1938 yılı Atatürk' ün henüz hayatta olduğu zamanlar. Nazım hikmet' in bulunmadığı bir sırada evine deniz harp okulunda öğrenci olduğunu söyleyen bir genç gelir ve Nazım' ın karısına o'nun şiirlerini okuduğunu, çok etkilendiğini ve kendisiyle tanışıp, görüşmek istediğini söyler. Ancak görüşme fırsatı bulamadan evden ayrılır. Nazım eve geldiğinde karısından durumu öğrendiğinde çılgına döner.
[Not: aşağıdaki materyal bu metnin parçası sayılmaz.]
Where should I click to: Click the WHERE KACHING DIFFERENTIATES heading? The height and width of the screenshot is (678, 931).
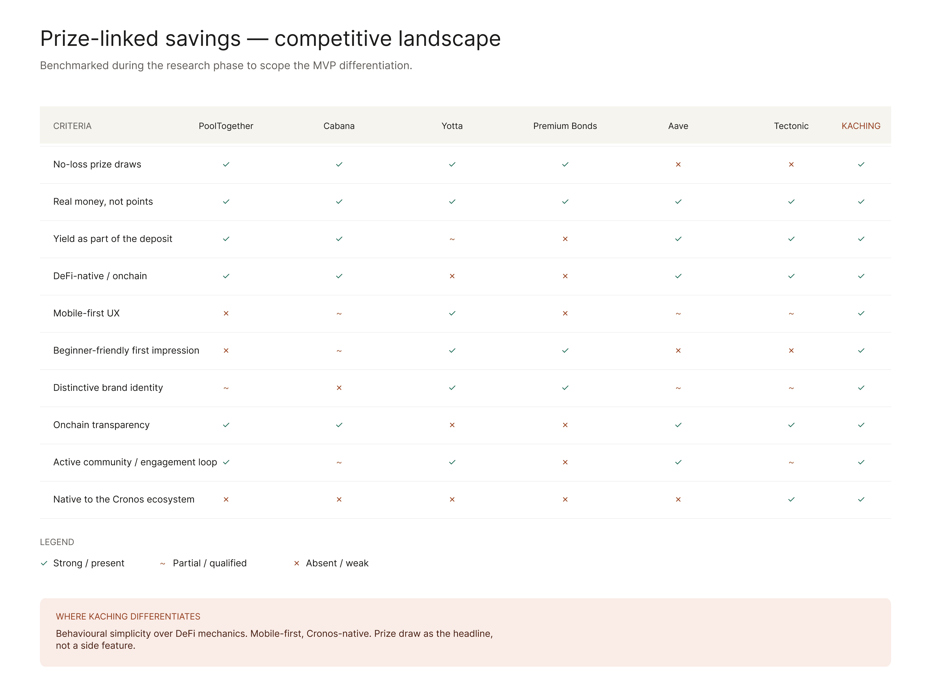click(x=128, y=616)
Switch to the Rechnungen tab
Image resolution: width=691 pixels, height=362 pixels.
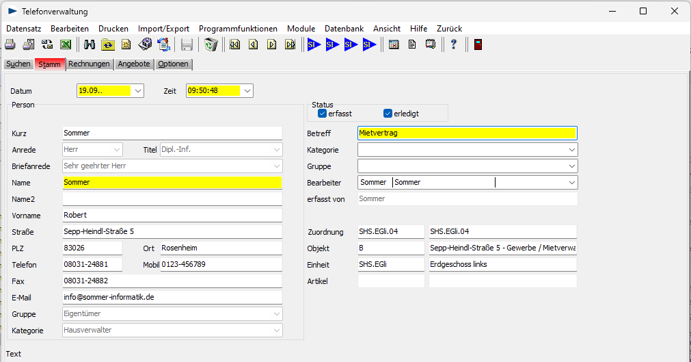pos(89,64)
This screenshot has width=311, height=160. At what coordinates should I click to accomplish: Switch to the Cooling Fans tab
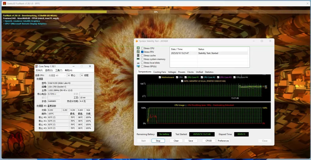pos(160,72)
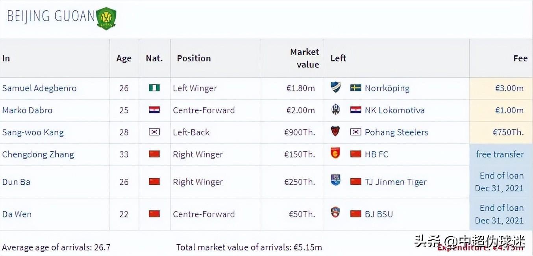Go to the Pohang Steelers club page
This screenshot has width=533, height=256.
coord(396,132)
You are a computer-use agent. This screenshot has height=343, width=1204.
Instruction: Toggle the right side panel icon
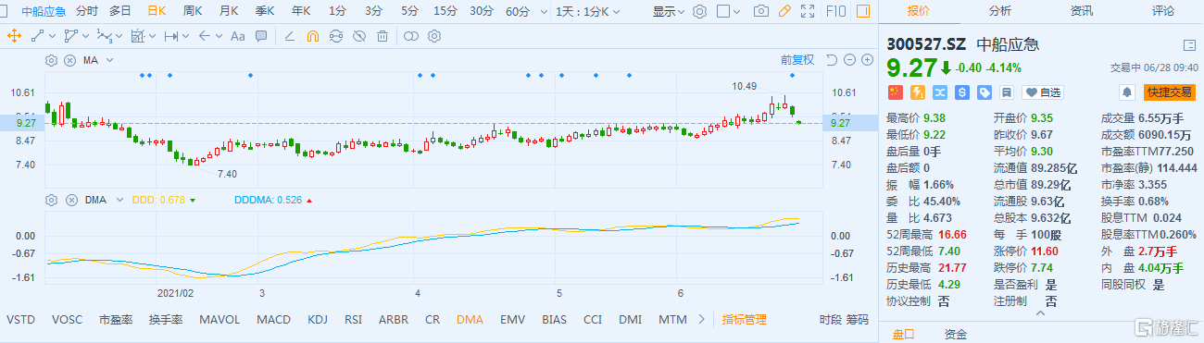click(863, 11)
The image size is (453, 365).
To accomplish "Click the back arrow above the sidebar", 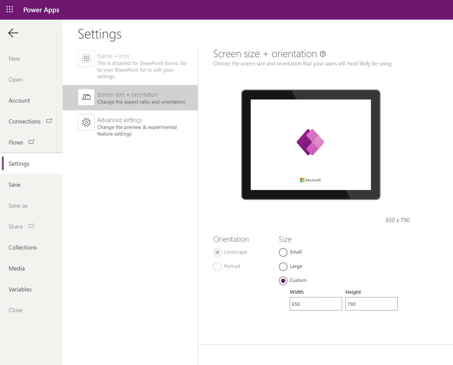I will 13,33.
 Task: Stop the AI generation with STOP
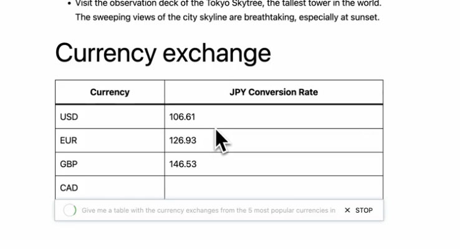click(x=364, y=210)
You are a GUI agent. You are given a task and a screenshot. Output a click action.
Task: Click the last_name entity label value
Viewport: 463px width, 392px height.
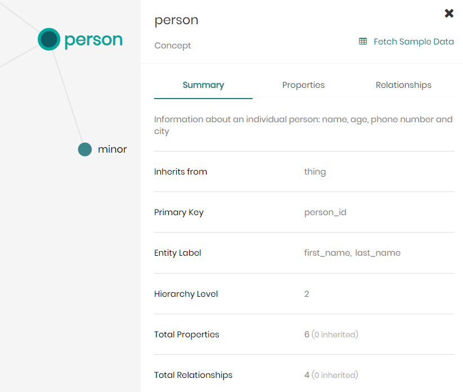tap(378, 253)
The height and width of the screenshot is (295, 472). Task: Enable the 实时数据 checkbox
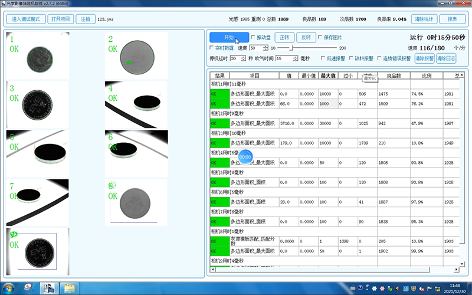(212, 47)
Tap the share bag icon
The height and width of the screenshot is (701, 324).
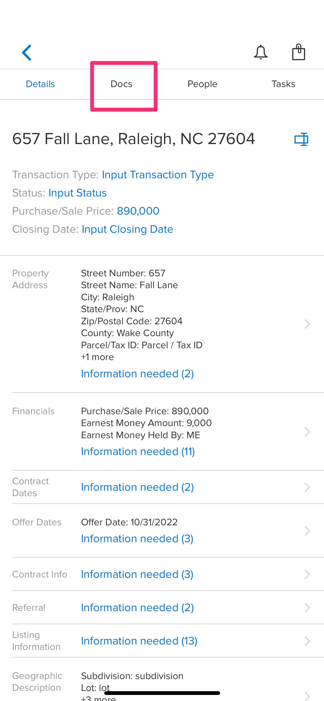coord(298,52)
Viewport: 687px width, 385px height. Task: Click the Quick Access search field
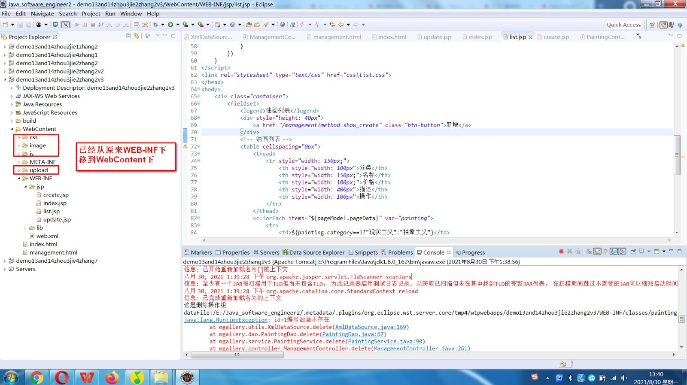click(623, 25)
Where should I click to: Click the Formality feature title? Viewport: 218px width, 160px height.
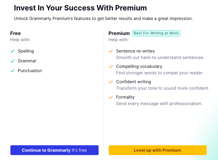(x=125, y=97)
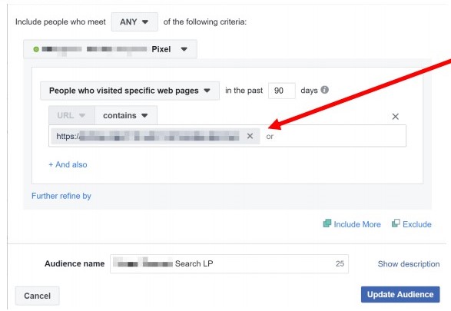Screen dimensions: 451x311
Task: Click the 'or' URL entry field
Action: pos(333,136)
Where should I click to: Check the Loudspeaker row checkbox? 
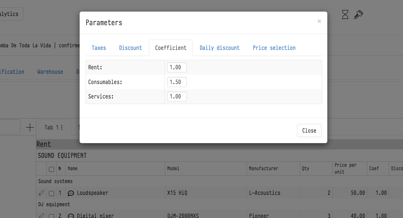51,194
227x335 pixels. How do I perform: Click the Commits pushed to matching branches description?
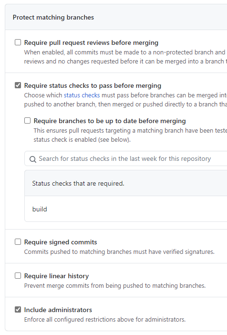[119, 251]
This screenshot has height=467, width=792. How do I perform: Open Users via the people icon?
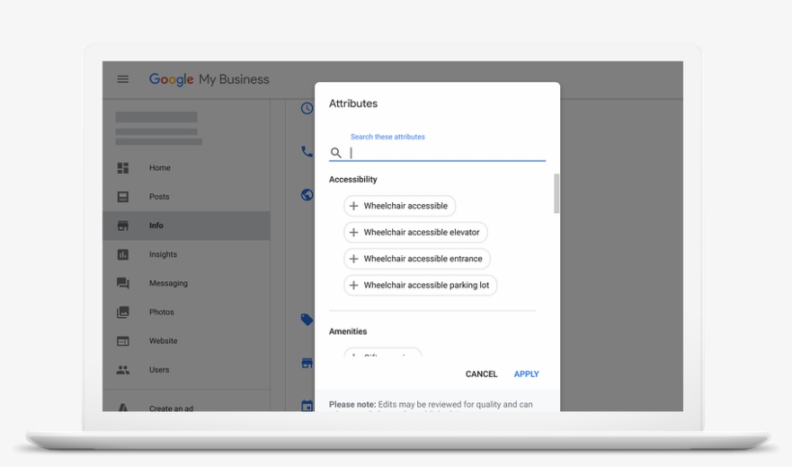pyautogui.click(x=123, y=369)
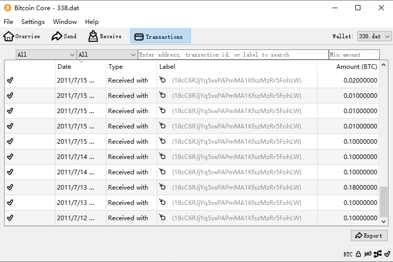Click the Export button
Viewport: 393px width, 262px height.
point(369,235)
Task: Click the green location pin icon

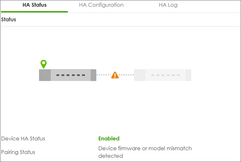Action: pos(43,64)
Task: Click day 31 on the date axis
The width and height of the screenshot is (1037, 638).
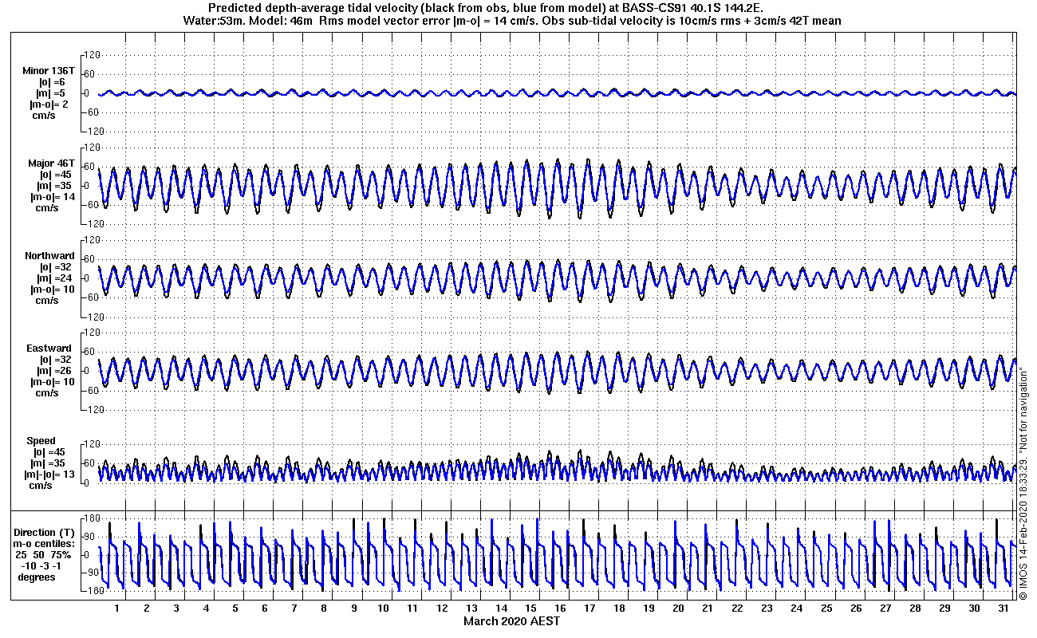Action: tap(1003, 608)
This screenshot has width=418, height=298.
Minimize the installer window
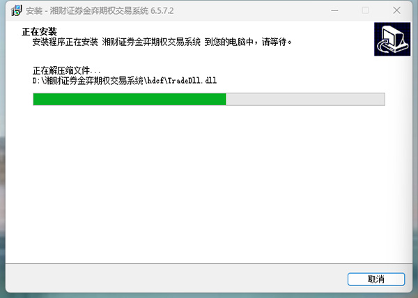pyautogui.click(x=334, y=10)
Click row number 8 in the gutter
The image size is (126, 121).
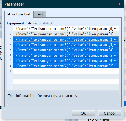(11, 66)
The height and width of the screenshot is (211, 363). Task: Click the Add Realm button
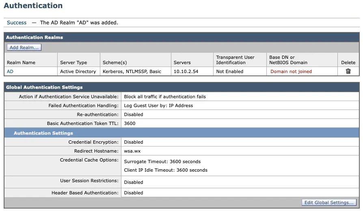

Daha önceden tanışıklığı olan bir polis müdürünü ara ve gün içinde evine kendisini harp okulunda öğrenci olarak tanıtan birinin geldiğini bu kişinin polis tarafından görevlendirilmiş bir ajan olduğunu düşündüğünü söyler ve devletin neden böyle numaralara başvurduğunu sorar. polis müdürü böyle bir ajan gönderilmediğini ve konuyla ilgileneceğini söyler. durumu alt ve üst birimlere bildirir.
daha sonra emniyet tarafından deniz harp okulunda kapsamlı bir arama yapılır. kimi öğrencilerin ve subayların dolaplarında nazım hikmet' e ait şiir kitaplarıyla dr. hikmet kıvılcımlı' ya ait kitaplar bulunur. nazım, kıvılcımlı ve aralarında kemal tahir' inde bulunduğu kimi aydınlar tutuklanırlar.
sonuç olarak: harp okulu öğrenci ve subaylarına "okudukları kitaplar isyan ettirebilirdi" gerekçesiyle 20 yıldan 3 yıla kadar hapis cezası, nazım'a 20 sene, kıvılcımlı ve kemal tahir' e 15 er sene hapis cezası verilir.